Sakura braced on the ground and stood, crossing the patches to get to where he stood. She reached up on her toes and traced her dirty thumb over the bridge of his nose, then she poked the tip of it. He didn’t flinch.

“Sorry mister wizard sir, but I don’t think I will.”

Tobirama reached up and brushed the dirt off his face then flicked at her own button shaped nose.  He almost smiled, finally feeling content with Sakura’s emotional state. “I’m probably better off. You’d drive me crazy.”

“I think I do that already wizard sir.”

He thought it might be a nice time to lean in and kiss her, but he wasn’t sure why or even where the idea came from. She looked especially beautiful with no good reason. She wasn’t dressed in anything elegant or especially fine. She was dirty and a little untamed like usual, but she was still too much for him. His heart hurt to lock her away and keep her to himself.

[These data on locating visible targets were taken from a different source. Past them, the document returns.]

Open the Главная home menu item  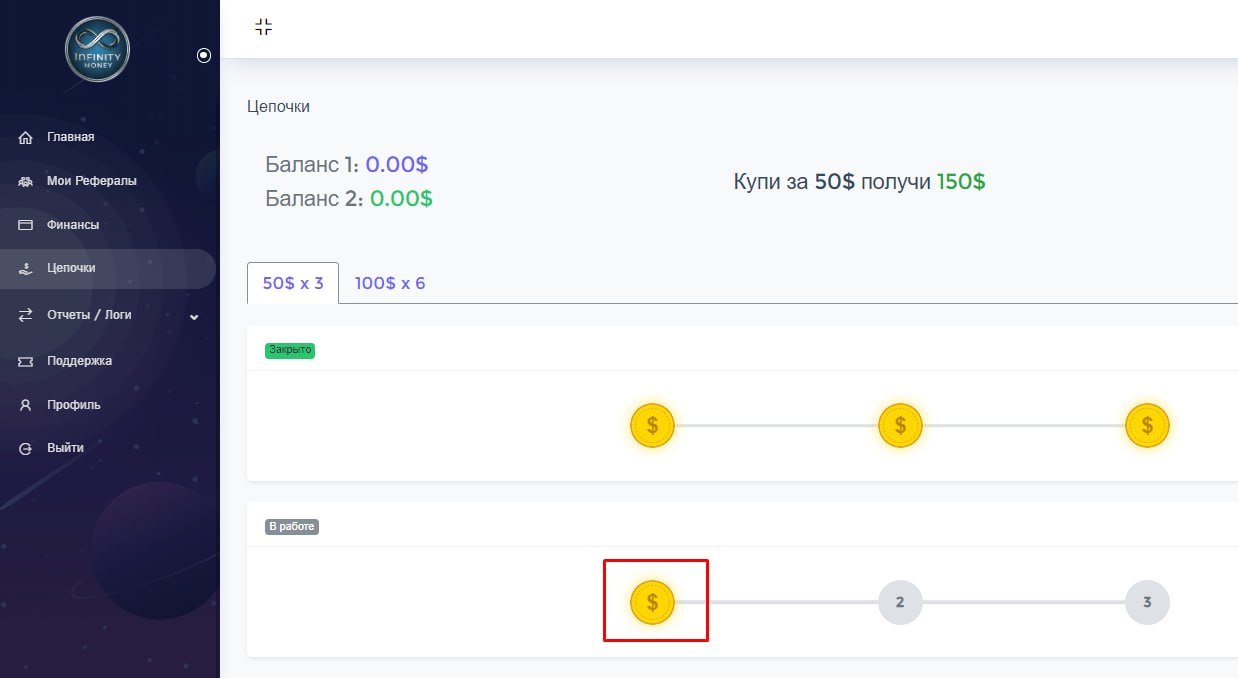(70, 137)
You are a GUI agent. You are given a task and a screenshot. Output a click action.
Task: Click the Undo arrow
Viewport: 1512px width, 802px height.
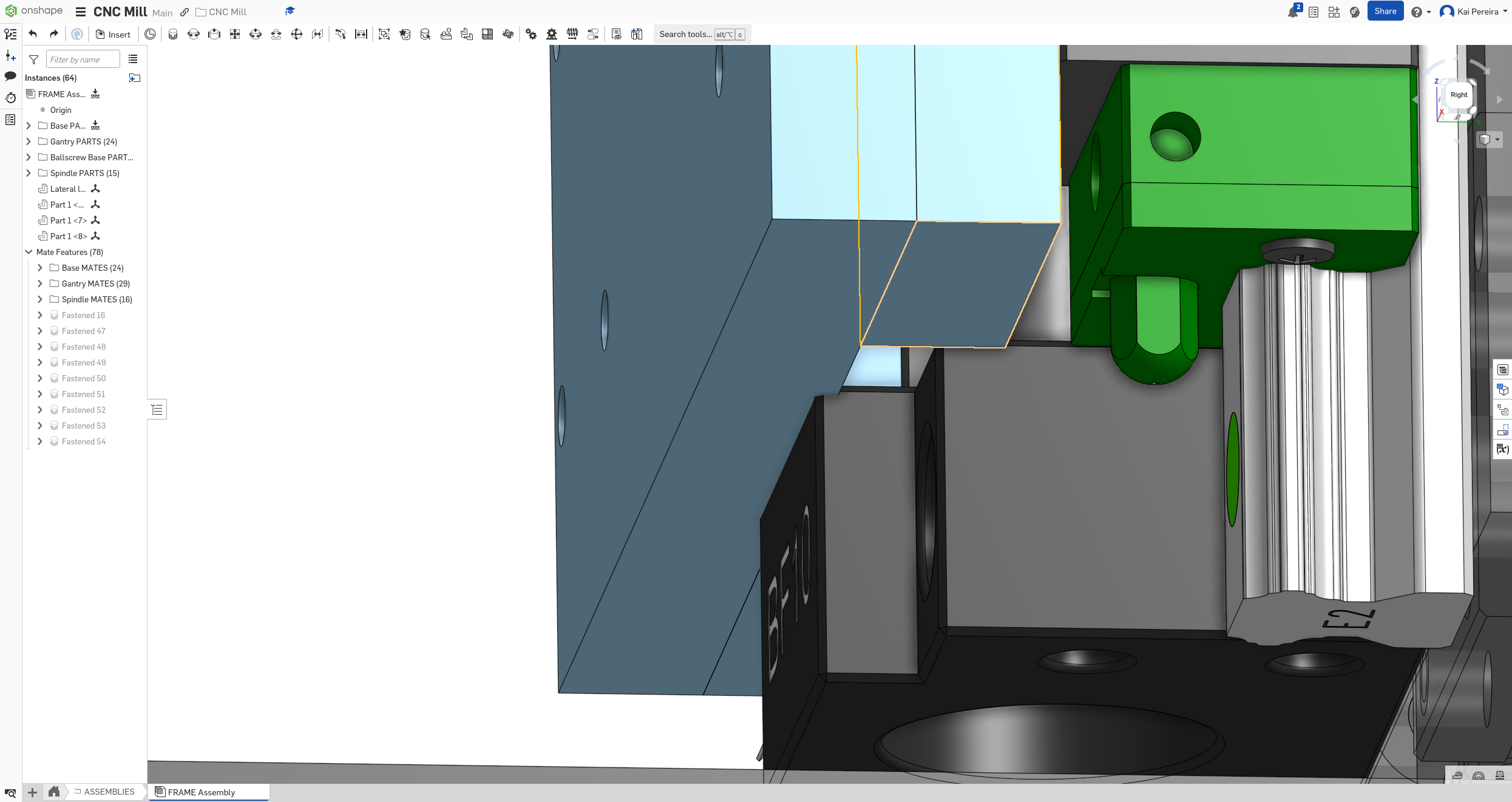(32, 34)
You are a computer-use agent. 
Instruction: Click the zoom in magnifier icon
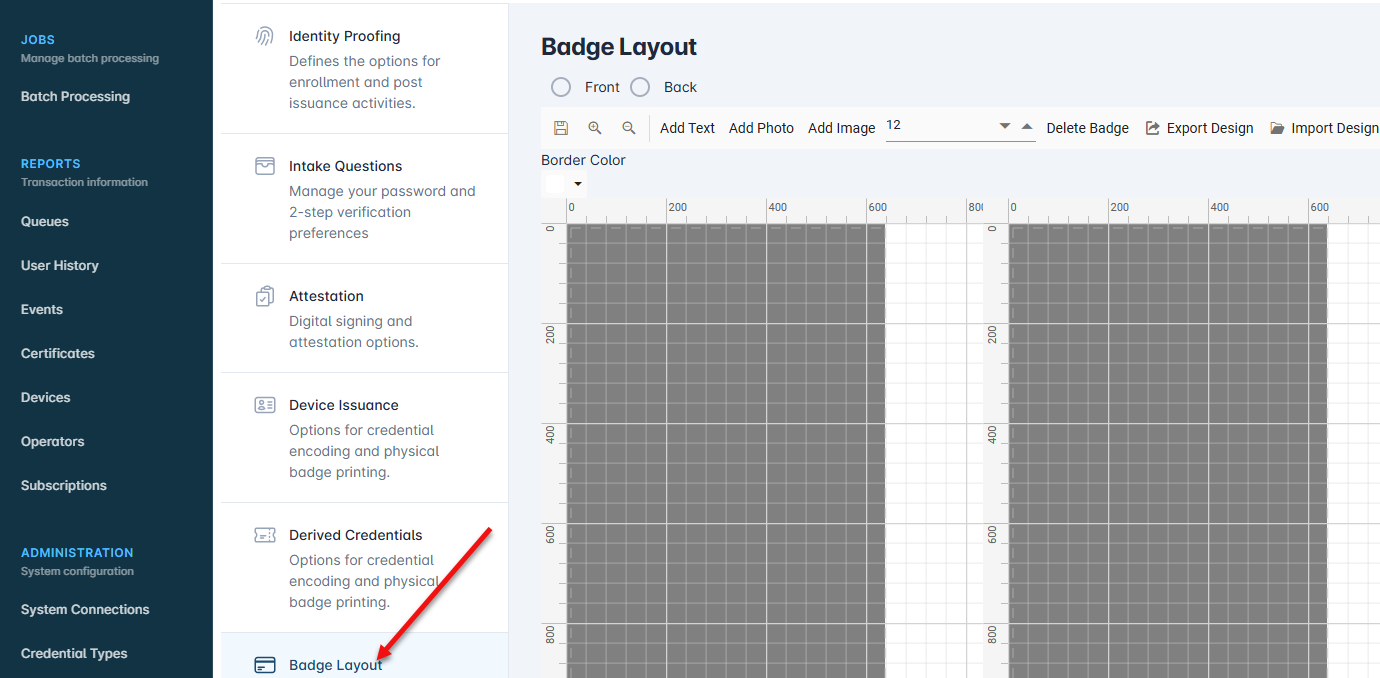pyautogui.click(x=595, y=128)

The ink on his wrist stung and he hissed, looking down at that tattoo he and his brother shared. Sakura noticed the distress on his face and reached fo this hand.

“What’s wrong?”

“My brother summons me. I must answer.” It would be a simple thing for him to travel through nature or air to get to his brother’s side, but he hesitated to touch her shoulder and look down into her eyes. “Please stay safe. It is becoming dangerous with the cold season upon us. I will return shortly.”

“Of course.” She managed a smile for him. “Be safe.”

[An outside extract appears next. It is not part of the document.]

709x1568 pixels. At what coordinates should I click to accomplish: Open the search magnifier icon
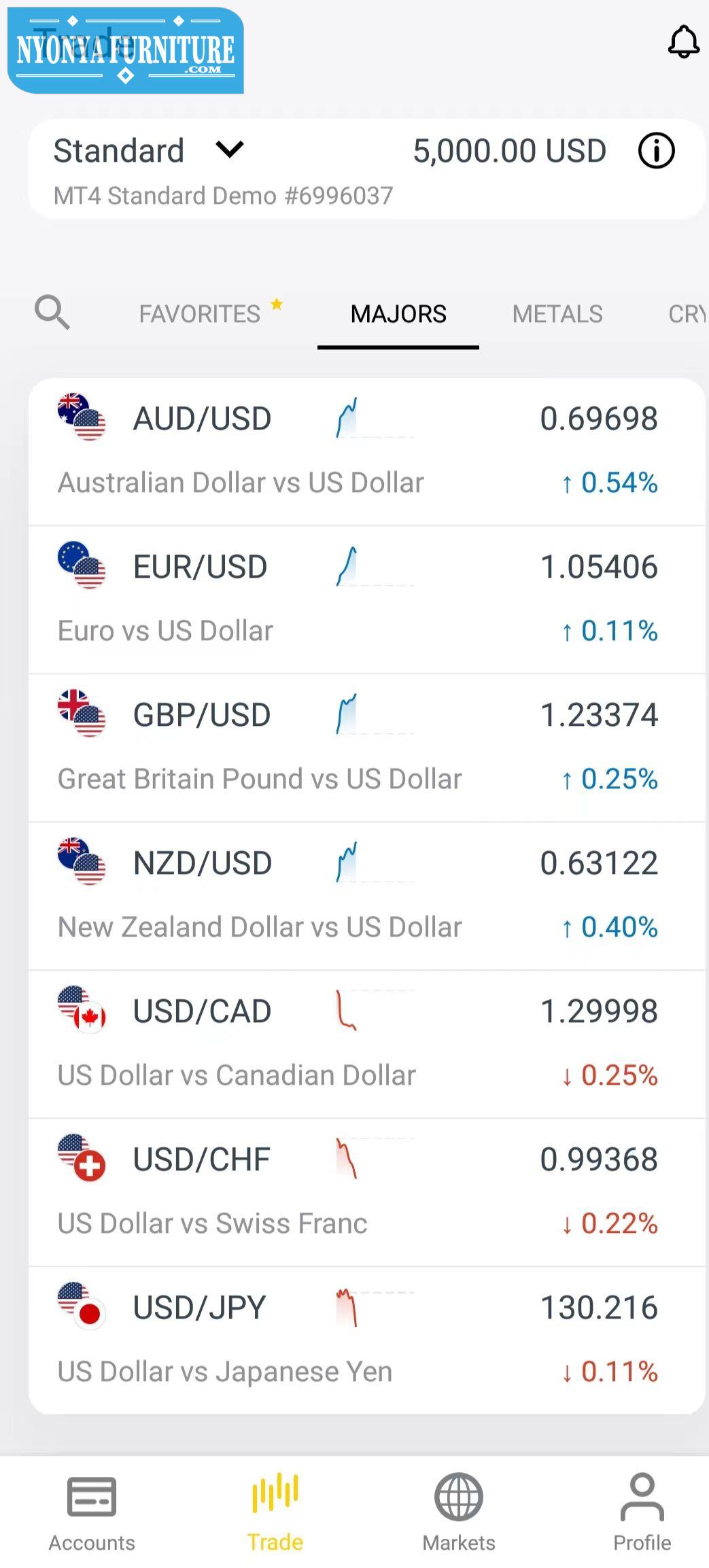pos(52,313)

After visiting his towner he took off looking for a tree he might fast travel through. The burn on his wrist throbbed hotter and he ignored it out of spite. He didn’t have any great reason for it, but he wasn’t very happy with his brother.

The summons that burned dulled to a warm throb as distances were traveled in a single step. He emerged from the tree and brushed the last dustings of dead leaves off his shoulders. The tree was fat and short making it perfect to walk through, if only he weren’t so tall.

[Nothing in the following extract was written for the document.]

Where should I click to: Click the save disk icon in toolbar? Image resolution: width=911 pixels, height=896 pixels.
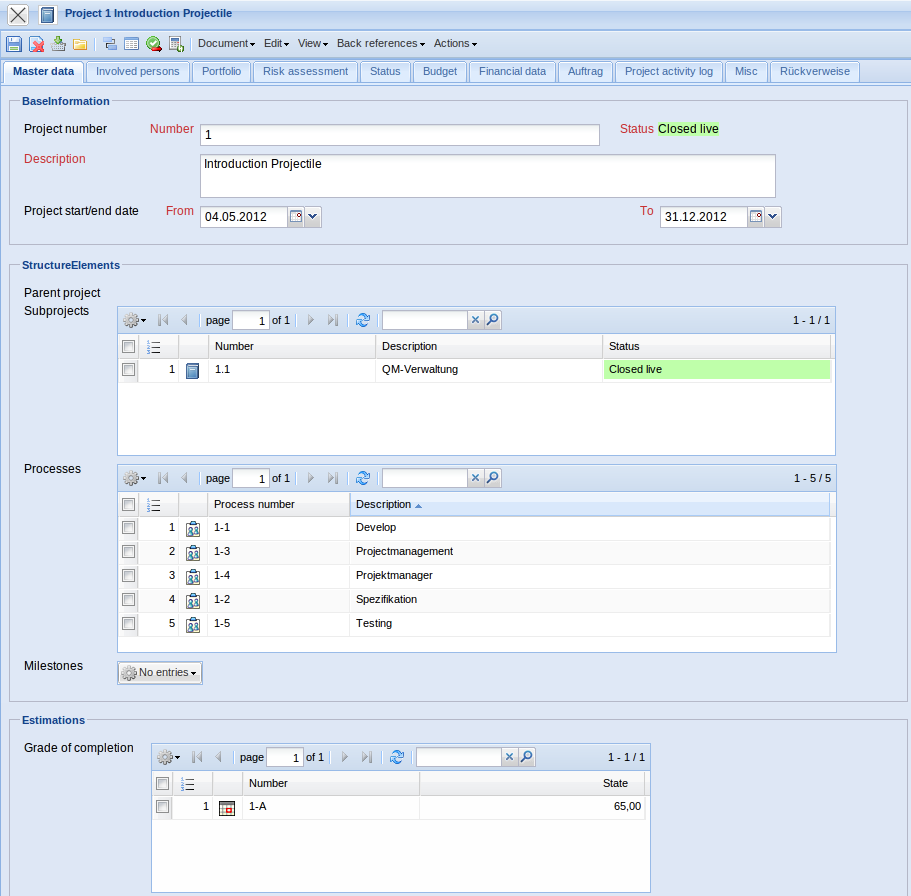pyautogui.click(x=14, y=44)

It took almost an hour more, but he found his brother in the war room and frowned at the sight of so many other wizards around the far walls. Some stood up straighter when they saw him, others didn’t bother to hide their sneers. Tobirama didn’t spare them another glance as he cut through to his brother.

“What of it?” he asked, showing off his wrist where the mark dulled from throb to nothing. “You summoned me from on far with no warning.”

“As all others were summoned. I thought it best you be here to see for yourself.”

Tobirama edged closer and saw a map of all the providences under the crown. His tower was at the edge, close to the wilds. Oberon’s Forest was just past that.

“What do the colors indicate?” he asked, pointing to the fog of color that rested over parts of the map. A minor magic some simple mage made possible, no doubt.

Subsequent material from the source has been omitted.